▶ _EXERCISE AIM_
Pull each line containing "Select" from the data.

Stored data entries

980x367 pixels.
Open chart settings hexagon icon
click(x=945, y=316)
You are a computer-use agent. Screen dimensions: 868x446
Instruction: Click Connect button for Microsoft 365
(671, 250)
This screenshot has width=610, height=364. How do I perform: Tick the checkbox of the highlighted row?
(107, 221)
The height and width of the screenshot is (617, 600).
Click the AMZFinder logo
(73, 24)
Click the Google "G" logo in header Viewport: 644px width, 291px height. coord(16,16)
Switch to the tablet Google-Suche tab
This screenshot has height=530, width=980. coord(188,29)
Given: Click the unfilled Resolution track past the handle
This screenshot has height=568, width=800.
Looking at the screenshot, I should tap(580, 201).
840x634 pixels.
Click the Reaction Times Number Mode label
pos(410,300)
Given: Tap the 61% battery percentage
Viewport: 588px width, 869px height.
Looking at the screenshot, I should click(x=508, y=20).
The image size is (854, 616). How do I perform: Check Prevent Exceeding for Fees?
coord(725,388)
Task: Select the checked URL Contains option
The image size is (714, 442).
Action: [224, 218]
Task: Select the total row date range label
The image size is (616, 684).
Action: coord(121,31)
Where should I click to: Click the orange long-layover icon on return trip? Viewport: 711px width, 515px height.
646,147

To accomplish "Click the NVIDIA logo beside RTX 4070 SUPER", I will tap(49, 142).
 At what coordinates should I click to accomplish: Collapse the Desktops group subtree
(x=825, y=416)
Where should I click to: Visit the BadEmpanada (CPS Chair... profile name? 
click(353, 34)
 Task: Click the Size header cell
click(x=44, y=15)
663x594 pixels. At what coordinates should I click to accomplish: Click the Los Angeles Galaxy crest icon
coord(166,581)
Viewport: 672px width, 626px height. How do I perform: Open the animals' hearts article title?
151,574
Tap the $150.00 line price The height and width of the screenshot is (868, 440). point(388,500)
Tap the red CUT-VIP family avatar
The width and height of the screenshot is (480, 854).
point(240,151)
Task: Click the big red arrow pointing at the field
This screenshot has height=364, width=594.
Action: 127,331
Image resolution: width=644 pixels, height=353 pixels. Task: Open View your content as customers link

▶ _RESULT BELOW_
Task: Select the checked URL Contains option
Task: Select the total row date range label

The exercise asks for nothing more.